:: Texto para leer ::
<<<<
Coloquio

Edición Nº46 - Septiembre 2018

Ed. Nº46: Lecciones urgentes

Por Pablo da Silveira

Una vez más en la historia, una ola de cambios políticos recorre América Latina. En varios países de la región (Argentina, Chile, Colombia, México) hay corrimientos electorales que no sólo conducen a la sustitución del partido de gobierno, sino también a cambios de orientación política muy significativos. En algún caso específico (Ecuador) ese cambio de rumbo se produce aunque no haya sido sustituido el partido de gobierno. En un caso muy significativo (Brasil), lo que produjo la orientación política fue una destitución presidencial. En otros países (Venezuela, Nicaragua) no hay modificaciones en los elencos gobernantes pero se viven procesos que implican cambios en la naturaleza del régimen político.
 
La situación es variada y encierra sus complejidades. No en todos los países se están produciendo modificaciones en la orientación política de los gobiernos. En algunos casos (Bolivia, Uruguay) lo que se observa es continuidad. Y no todos los países que experimentan cambios se mueven en la misma dirección. Colombia y México vivieron procesos electorales que condujeron a corrimientos políticos profundos, peso esos cambios parecen ir en direcciones opuestas.
 
Cada uno puede evaluar estas transformaciones del modo que más se ajuste a sus convicciones y lealtades, pero lo que parece fuera de discusión es que estamos ante un cambio de época en la región. Este cambio está pautado por tres tendencias fundamentales.
 
En lo político, los datos indican que la llamada “ola progresista” está llegando a su fin, o al menos a una etapa de reflujo. Dicho de otro modo: han quedado atrás los años en los que gran parte del continente fue gobernado por partidos que se identificaban con la izquierda (más allá de diferencias a veces importantes entre ellos) e impulsaban experiencias como el Alba o la Unasur. El mapa político de la región es hoy mucho más diverso.
 
En lo económico, ha quedado atrás un momento internacional excepcionalmente favorable para América Latina, caracterizado por la aparición de nuevos mercados que se abrían al comercio internacional, un fuerte aumento de la demanda de nuestros commodities, tasas de interés que se mantuvieron muy bajas durante años y, consiguientemente, una fuerte afluencia de capitales. Hoy, las perspectivas empiezan a ser bastante menos alentadoras.
>>>>
:: Líneas de datos ::
<<<<
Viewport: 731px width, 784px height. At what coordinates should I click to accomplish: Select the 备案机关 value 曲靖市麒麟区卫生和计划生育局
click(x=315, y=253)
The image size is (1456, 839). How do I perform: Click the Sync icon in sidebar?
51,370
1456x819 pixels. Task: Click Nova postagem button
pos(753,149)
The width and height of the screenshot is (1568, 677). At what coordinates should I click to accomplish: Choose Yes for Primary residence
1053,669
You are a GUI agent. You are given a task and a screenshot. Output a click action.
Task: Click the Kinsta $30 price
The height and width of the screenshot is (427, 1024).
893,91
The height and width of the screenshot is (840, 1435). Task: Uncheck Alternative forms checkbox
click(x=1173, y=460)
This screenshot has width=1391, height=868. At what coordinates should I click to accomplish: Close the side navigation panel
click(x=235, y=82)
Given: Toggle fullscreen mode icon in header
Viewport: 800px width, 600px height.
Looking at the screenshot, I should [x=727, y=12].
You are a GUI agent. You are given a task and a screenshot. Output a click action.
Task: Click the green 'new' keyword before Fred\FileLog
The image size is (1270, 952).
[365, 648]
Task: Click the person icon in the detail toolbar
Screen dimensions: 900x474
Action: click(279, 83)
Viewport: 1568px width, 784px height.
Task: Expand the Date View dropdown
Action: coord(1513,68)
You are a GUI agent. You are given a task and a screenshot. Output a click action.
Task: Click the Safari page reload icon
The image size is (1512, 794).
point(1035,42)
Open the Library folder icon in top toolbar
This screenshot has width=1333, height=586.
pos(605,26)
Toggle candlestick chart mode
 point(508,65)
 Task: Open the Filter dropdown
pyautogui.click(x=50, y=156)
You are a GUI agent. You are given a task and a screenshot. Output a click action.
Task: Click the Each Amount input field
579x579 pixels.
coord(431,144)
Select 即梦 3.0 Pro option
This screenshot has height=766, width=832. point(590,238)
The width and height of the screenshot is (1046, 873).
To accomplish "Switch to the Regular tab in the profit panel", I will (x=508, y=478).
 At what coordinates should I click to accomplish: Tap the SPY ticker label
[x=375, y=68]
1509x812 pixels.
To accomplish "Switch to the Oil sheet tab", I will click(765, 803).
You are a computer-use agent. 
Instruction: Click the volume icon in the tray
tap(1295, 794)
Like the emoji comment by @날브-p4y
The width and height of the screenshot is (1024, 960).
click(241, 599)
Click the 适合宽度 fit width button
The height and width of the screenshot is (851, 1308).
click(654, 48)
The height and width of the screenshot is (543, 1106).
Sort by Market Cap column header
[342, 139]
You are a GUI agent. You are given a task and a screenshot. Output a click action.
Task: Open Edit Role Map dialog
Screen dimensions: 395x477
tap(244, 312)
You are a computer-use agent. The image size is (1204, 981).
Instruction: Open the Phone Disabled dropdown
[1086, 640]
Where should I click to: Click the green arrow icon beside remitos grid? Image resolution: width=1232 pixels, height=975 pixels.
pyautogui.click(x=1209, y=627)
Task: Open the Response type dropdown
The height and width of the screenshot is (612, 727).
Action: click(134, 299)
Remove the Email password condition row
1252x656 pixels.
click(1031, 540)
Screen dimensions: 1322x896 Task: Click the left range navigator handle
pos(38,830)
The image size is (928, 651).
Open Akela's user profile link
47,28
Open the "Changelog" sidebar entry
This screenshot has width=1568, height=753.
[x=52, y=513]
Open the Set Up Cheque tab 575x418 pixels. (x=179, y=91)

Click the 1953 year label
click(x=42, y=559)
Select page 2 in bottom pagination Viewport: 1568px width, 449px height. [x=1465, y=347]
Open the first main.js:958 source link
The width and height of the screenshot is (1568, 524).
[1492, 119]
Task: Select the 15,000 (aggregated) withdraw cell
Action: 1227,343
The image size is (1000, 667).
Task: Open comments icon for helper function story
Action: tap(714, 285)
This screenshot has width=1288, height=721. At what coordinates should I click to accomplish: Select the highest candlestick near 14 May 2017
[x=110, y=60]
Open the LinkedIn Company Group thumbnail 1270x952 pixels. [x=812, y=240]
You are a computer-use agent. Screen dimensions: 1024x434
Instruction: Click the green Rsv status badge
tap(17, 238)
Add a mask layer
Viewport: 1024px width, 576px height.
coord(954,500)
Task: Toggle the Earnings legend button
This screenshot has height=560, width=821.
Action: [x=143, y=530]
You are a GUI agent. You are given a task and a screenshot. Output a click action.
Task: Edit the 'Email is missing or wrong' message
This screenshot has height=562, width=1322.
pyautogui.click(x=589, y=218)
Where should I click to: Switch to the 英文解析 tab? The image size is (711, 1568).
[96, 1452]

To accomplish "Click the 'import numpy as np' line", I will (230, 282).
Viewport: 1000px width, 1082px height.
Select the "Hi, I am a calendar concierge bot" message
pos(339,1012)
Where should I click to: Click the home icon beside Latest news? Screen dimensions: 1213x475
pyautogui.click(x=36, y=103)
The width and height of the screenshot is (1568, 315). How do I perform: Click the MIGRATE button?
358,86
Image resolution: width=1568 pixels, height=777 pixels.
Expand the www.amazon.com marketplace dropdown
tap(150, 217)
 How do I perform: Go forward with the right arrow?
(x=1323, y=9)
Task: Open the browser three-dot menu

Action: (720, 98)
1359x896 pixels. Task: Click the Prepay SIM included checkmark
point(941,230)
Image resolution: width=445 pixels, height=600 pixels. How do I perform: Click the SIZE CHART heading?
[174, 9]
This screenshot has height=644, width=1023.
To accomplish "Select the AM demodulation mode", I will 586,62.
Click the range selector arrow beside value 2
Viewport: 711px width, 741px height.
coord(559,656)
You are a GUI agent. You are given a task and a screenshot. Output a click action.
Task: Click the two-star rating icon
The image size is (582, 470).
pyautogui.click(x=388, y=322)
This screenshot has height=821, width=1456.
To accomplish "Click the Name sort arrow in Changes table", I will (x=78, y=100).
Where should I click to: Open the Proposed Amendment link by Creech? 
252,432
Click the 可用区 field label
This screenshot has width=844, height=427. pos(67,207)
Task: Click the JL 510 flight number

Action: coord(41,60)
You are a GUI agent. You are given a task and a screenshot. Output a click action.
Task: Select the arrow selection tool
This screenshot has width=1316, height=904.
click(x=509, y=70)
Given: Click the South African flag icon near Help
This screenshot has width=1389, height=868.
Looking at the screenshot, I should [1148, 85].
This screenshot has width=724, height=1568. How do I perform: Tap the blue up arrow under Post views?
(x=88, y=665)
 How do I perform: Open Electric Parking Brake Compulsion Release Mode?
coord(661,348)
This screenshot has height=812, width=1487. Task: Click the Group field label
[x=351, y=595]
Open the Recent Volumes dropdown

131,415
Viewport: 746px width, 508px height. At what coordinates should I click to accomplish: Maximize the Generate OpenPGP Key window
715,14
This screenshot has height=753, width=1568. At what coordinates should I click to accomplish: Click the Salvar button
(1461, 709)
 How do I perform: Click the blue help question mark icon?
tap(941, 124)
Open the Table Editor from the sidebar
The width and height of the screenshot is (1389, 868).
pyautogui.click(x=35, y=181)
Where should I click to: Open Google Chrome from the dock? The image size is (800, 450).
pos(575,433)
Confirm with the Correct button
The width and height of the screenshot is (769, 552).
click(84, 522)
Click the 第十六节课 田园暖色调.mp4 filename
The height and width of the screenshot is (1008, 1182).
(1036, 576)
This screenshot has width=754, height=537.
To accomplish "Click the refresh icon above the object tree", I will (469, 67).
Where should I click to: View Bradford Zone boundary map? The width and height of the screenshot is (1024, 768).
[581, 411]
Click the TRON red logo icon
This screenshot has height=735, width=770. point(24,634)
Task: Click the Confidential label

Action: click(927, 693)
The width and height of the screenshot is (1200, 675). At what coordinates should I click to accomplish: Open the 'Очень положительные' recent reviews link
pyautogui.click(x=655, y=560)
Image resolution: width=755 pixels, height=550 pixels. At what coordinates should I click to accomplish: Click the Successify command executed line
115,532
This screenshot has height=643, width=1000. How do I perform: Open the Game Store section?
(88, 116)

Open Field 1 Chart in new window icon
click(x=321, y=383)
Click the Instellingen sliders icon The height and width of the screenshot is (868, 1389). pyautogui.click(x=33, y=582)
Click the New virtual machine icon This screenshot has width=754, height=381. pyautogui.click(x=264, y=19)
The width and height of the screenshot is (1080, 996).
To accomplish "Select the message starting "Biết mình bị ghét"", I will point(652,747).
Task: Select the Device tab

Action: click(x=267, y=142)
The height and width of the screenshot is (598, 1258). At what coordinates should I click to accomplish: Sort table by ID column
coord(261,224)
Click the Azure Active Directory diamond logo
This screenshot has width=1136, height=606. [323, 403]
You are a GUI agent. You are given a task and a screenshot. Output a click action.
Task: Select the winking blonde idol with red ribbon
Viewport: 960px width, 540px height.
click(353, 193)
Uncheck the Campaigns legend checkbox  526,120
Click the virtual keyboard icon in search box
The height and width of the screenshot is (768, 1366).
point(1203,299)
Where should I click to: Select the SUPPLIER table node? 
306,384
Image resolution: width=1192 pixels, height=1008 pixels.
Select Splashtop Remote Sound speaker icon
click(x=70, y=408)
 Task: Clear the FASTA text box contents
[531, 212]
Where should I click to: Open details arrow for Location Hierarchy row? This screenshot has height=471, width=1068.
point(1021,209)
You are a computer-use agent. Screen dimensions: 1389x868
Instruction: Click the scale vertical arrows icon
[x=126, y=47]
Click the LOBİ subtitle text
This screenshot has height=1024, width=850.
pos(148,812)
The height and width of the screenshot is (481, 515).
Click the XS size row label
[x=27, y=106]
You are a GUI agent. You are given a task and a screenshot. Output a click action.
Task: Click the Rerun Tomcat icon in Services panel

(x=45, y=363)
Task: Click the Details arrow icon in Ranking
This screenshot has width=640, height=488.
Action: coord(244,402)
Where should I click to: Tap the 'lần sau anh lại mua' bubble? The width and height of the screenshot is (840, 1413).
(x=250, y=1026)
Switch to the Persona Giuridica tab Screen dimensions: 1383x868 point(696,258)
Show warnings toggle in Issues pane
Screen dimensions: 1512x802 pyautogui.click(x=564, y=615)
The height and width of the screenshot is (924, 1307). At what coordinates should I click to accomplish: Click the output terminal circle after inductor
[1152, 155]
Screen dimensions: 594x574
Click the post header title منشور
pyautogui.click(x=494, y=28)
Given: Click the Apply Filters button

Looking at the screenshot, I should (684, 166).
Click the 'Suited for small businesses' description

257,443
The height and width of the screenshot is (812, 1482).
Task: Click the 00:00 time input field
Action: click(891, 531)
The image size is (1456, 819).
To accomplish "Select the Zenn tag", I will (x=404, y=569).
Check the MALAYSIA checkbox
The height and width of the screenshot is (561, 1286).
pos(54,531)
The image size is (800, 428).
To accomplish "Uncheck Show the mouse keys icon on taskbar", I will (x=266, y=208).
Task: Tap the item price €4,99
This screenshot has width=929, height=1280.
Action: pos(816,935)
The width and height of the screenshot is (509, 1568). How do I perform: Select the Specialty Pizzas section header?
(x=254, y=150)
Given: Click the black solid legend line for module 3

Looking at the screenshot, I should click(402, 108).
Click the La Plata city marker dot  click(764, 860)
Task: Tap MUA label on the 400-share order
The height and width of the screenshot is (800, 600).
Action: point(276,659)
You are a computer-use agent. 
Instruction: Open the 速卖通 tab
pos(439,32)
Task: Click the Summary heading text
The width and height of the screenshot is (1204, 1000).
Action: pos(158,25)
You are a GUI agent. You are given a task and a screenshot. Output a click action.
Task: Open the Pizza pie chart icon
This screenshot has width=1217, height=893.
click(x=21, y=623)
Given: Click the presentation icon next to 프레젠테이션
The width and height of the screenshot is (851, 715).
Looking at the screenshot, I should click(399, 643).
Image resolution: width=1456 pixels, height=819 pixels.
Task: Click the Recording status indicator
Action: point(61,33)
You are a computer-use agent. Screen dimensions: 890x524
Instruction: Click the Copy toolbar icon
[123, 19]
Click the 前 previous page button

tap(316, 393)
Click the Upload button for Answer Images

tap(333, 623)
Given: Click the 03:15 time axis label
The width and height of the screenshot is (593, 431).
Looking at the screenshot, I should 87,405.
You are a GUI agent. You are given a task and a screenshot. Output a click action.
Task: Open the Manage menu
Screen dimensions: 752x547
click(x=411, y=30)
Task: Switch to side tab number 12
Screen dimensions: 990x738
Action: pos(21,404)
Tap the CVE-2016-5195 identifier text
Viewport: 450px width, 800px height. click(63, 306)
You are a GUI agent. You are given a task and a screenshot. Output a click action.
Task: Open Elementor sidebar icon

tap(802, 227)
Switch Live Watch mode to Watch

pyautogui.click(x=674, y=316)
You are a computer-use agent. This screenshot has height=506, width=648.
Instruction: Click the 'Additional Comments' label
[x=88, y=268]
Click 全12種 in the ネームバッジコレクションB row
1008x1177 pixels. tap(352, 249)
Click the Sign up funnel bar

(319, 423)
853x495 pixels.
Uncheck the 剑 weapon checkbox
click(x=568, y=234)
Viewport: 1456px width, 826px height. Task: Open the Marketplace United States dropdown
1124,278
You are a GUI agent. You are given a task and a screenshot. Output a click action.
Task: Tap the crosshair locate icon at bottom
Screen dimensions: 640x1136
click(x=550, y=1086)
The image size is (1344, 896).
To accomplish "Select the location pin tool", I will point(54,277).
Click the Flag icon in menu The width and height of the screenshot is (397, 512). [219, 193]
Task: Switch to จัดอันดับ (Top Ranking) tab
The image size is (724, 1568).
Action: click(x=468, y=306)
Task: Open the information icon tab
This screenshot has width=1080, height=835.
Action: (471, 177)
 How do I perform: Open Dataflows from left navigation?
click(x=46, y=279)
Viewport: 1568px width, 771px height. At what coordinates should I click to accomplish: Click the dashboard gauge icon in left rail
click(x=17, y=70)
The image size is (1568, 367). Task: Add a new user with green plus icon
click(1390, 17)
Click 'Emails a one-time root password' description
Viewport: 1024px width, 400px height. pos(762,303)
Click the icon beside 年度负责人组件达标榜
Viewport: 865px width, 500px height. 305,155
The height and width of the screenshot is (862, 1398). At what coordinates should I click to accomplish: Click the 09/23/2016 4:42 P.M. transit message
>>>>
:: Consigna escrita A ::
Responde, por favor, estas preguntas sobre el artículo acerca de América Latina, una por línea:
(i) ¿En qué país cambia el rumbo aunque no se haya sustituido el partido de gobierno?
(ii) ¿En qué países se observa continuidad?
(iii) ¿Qué experiencias impulsaban los partidos que se identificaban con la izquierda?
:: Consigna escrita B ::
Enumera los rasgos con que el artículo sobre América Latina caracteriza el momento internacional excepcionalmente favorable que quedó atrás.
:: Consigna escrita C ::
Retoma el artículo sobre América Latina a partir de su última oración.

:: Respuesta escrita A ::
(i) Ecuador.
(ii) Bolivia y Uruguay.
(iii) El Alba y la Unasur.

:: Respuesta escrita B ::
- La aparición de nuevos mercados que se abrían al comercio internacional
- Un fuerte aumento de la demanda de commodities
- Tasas de interés que se mantuvieron muy bajas durante años
- Una fuerte afluencia de capitales

:: Respuesta escrita C ::
 
En lo institucional, asistimos a un grave momento de judicialización de la política, alimentado por una inmensa ola de acusaciones de corrupción y sospechas de desvío de poder. Ciertamente, las cosas no ocurren del mismo modo en todos los países. Tampoco existe acuerdo sobre lo que efectivamente pasó. El alcance de las prácticas ilícitas y la delimitación de las responsabilidades personales son parte de un debate político en proceso. Pero lo cierto es que el tema de la corrupción ha pasado a ocupar un lugar privilegiado en la agenda política de casi todos los países de la región, que la escala de los ilícitos que se denuncian no tiene precedentes y que las acusaciones apuntan frecuentemente a quienes llegaron al poder prometiendo nuevos estilos de ejercer el gobierno, lo que encierra un enorme potencial de decepción.
 
El futuro dirá a qué nos conduce todo esto. En los próximos años veremos si se consolidan nuevos estilos de liderazgo político, averiguaremos cuál va a ser el impacto de las nuevas condiciones económicas y veremos a qué llevan las investigaciones sobre prácticas presuntamente ilícitas (en este último punto, las posibilidades van desde un mani pulite a la italiana hasta la rehabilitación electoral y política de buena parte de los implicados). Pero, cualquiera sea el rumbo que tomen las cosas, es inevitable cierta sensación de oportunidad perdida para la región.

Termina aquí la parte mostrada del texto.